A total of 183,068 seizures took place in the year to March, compared with 153,136 in the previous 12 months, according to Home Office data.
This is the second consecutive annual increase after a fall in numbers since 2012.
Seizures by Border Force shot up 55% from 8,938 to 13,844, while those carried out by police forces rose by 17% from 144,198 to 169,224.
The rise was “mainly driven by an increase in the number of seizures of class B drugs”, a Home Office report said, with cannabis being the most commonly seized drug after it was found in 71% of drug seizures during the period.
Cocaine was found in 10% of seizures, making it the second most commonly seized drug.
Police forces carry out the majority of seizures (92%), with most tending to be smaller quantities of drugs from individuals while Border Force tend to seize much larger amounts, typically from trafficking for supply.
By quantity, Border Force seized 92% of heroin, 88% of cocaine, 81% of herbal cannabis, 79% of anabolic steroids, 77% of cannabis resin and 67% of ecstasy.
Meanwhile, research for the Office for National Statistics (ONS) provided an insight into the social backgrounds of people who used drugs.
The findings from the Crime Survey for England and Wales (CSEW) suggested 3.4% of people with a household income of £52,000 or over had taken cocaine in the year to March – the highest proportion for any salary.
The CSEW estimates are based on face-to-face interviews in the 12-month period with 33,735 people aged 16 and over who were asked about their experiences of crime.
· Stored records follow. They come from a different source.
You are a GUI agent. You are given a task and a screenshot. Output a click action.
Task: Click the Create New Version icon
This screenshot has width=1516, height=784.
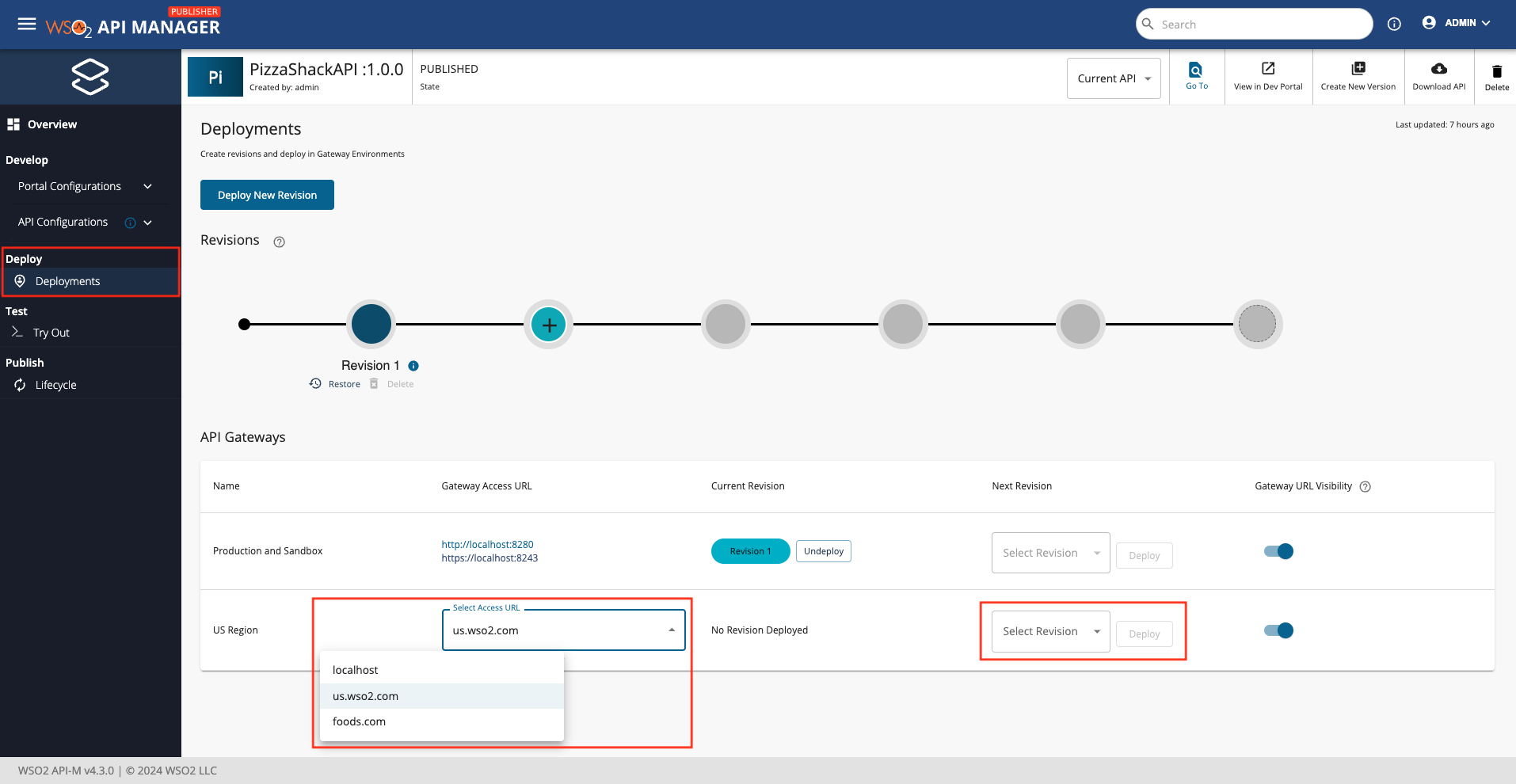pyautogui.click(x=1358, y=76)
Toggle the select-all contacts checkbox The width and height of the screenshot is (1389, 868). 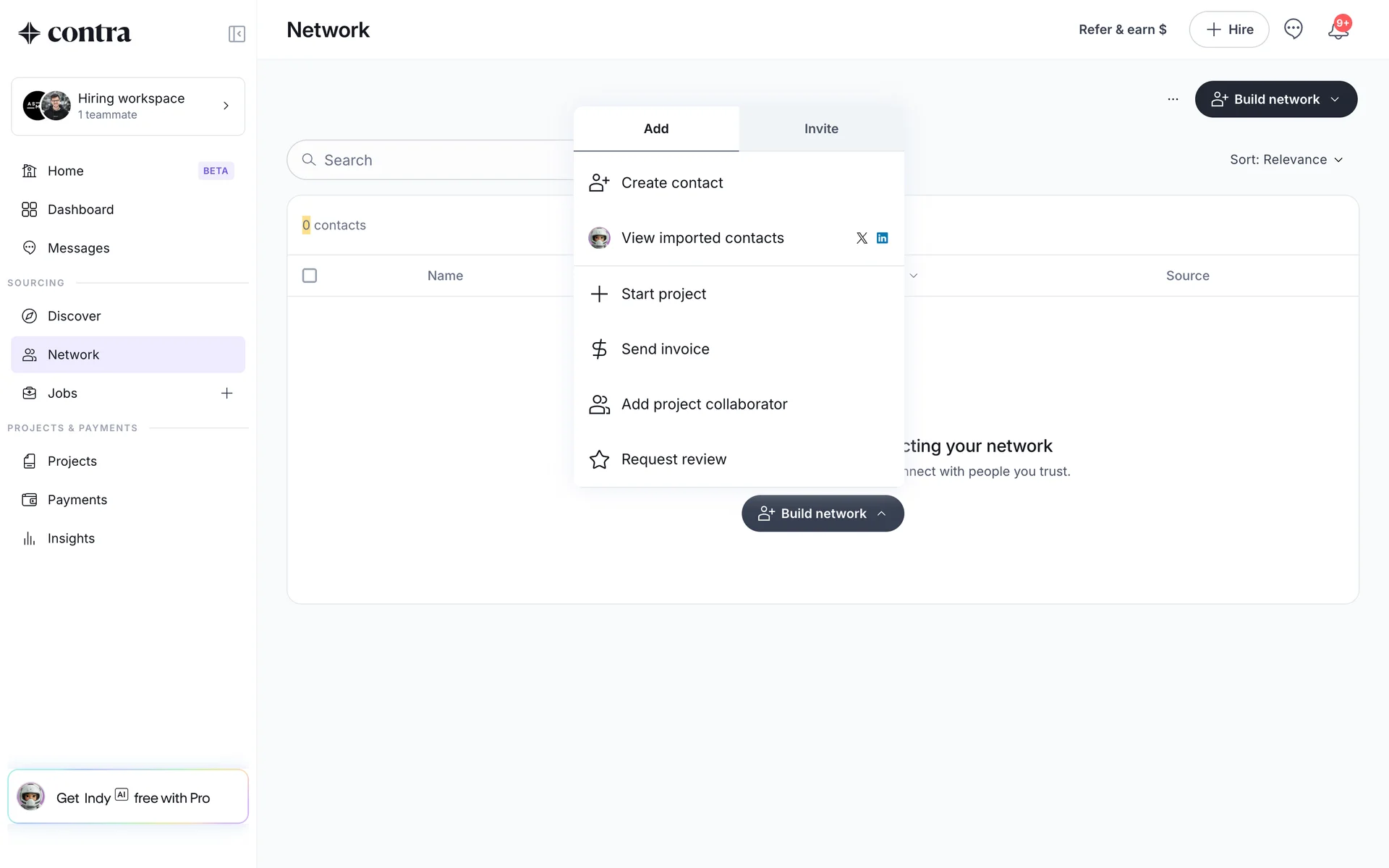coord(310,276)
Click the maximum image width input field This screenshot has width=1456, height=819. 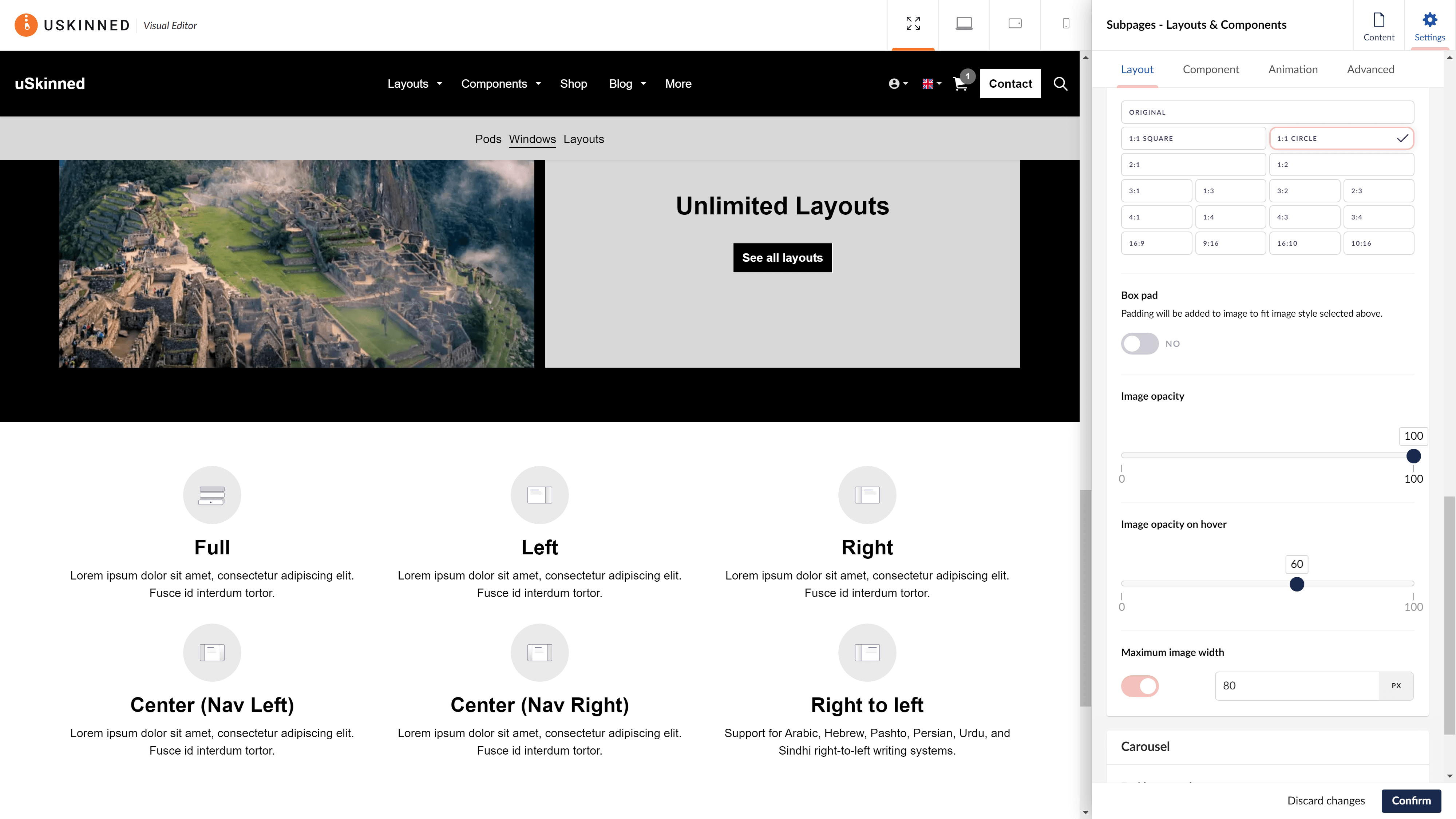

Some 19,230 adults aged 16 to 59 were asked about their use of drugs and household characteristics, according to ONS data.
The research indicated that the proportion of powder cocaine usage was highest in London (3.5) and lowest in the North East (1.5).
The proportion of cocaine users who were private renters was 4.2, as opposed to those who owned their own home (2%) or lived in social housing (1.6%).
The findings also suggested that 17.6% of full-time students have taken cannabis, compared with 5.9% of managers and other professionals, and indicated that the highest proportion of cannabis users (13.2%) were earning a salary of less than £10,400 a year.
There was no change in overall drug use and class A drug use in the year to March, the survey said, estimating that one in 11 adults aged 16 to 59 had taken a drug in the last year (9.4% – approximately 3.2 million people) – the same as the previous period.
The findings suggested 2.1% of adults aged 16 to 59 and 4.3% of adults aged 16 to 24 were “frequent” drug users – classed as such if they had taken drugs more than once a month in the last year. This was similar to the previous year’s estimates.
Some 3.4% of adults aged 16 to 59 had taken a class A drug in the last year (approximately 1.1 million people), similar to the previous year, the research also indicated.